▸ **Instructions for the task**
Transcribe exactly the lines that fall between the one holding "Task: Click the Drivers" and the one holding "You are a computer-use agent. The image", inclusive, from the entries below.

▸ **Data entries**
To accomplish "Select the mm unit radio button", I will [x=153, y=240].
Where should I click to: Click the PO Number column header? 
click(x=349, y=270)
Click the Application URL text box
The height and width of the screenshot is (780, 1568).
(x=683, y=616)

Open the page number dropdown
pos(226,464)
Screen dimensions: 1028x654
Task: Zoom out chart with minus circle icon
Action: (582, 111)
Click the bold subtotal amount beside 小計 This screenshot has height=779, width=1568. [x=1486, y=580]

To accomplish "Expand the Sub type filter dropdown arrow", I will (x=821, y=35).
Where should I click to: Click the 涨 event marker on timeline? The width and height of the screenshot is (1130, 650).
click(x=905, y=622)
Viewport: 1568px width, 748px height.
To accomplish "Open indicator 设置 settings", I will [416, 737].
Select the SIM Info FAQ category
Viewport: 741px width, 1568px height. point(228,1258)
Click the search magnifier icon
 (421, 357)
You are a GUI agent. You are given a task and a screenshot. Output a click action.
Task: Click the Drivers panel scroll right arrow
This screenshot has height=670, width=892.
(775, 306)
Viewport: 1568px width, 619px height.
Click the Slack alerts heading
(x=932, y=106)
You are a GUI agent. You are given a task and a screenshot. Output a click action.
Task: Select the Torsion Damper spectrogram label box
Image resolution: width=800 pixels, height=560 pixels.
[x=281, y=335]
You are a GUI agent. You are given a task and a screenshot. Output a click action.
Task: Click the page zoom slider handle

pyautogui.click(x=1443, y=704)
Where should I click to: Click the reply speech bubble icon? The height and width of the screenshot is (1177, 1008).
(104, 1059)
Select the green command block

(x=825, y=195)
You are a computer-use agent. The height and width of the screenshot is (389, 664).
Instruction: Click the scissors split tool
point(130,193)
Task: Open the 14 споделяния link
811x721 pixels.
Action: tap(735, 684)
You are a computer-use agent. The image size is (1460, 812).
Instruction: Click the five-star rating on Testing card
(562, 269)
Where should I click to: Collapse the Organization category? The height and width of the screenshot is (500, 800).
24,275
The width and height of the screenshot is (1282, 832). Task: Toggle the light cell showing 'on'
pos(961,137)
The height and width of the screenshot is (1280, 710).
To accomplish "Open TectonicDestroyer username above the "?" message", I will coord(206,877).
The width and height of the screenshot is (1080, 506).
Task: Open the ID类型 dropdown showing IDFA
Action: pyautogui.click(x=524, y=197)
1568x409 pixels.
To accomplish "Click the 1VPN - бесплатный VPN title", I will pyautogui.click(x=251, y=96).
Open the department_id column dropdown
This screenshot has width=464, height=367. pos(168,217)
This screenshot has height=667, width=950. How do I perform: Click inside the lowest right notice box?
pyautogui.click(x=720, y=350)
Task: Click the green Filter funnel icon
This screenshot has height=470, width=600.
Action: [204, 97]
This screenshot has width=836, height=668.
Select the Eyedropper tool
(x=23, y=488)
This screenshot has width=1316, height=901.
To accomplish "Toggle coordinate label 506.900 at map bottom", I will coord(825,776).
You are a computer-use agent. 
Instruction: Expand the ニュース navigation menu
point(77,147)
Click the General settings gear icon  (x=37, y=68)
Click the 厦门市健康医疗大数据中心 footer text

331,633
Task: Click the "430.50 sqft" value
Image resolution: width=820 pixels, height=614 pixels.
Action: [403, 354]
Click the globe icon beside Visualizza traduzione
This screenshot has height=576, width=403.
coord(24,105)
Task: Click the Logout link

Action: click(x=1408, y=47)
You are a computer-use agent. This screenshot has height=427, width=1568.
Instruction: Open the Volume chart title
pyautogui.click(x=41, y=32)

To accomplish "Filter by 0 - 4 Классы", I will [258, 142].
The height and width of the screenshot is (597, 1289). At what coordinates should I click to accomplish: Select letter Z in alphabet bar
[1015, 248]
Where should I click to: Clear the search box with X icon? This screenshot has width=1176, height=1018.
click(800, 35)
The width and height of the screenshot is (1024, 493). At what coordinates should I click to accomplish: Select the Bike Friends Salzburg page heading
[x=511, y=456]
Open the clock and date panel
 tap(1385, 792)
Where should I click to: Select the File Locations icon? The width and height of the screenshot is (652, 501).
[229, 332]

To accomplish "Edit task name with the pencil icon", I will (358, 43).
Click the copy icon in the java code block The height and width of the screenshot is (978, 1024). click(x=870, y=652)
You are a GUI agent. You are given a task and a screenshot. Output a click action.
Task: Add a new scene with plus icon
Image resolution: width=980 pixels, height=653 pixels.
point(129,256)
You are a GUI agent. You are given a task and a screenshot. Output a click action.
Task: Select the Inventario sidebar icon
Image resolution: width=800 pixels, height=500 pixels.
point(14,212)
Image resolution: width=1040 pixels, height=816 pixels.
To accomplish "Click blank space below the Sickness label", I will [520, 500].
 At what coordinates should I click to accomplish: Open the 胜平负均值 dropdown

▸ **Your solution**
Task: Click the Drivers panel scroll right arrow
This screenshot has height=670, width=892.
(775, 306)
Viewport: 1568px width, 619px height.
Click the Slack alerts heading
(x=932, y=106)
You are a GUI agent. You are given a task and a screenshot. Output a click action.
Task: Select the Torsion Damper spectrogram label box
Image resolution: width=800 pixels, height=560 pixels.
[x=281, y=335]
You are a GUI agent. You are given a task and a screenshot. Output a click action.
Task: Click the page zoom slider handle

pyautogui.click(x=1443, y=704)
Where should I click to: Click the reply speech bubble icon? The height and width of the screenshot is (1177, 1008).
(104, 1059)
Select the green command block

(x=825, y=195)
You are a computer-use agent. The height and width of the screenshot is (389, 664).
Instruction: Click the scissors split tool
point(130,193)
Task: Open the 14 споделяния link
811x721 pixels.
Action: tap(735, 684)
You are a computer-use agent. The image size is (1460, 812).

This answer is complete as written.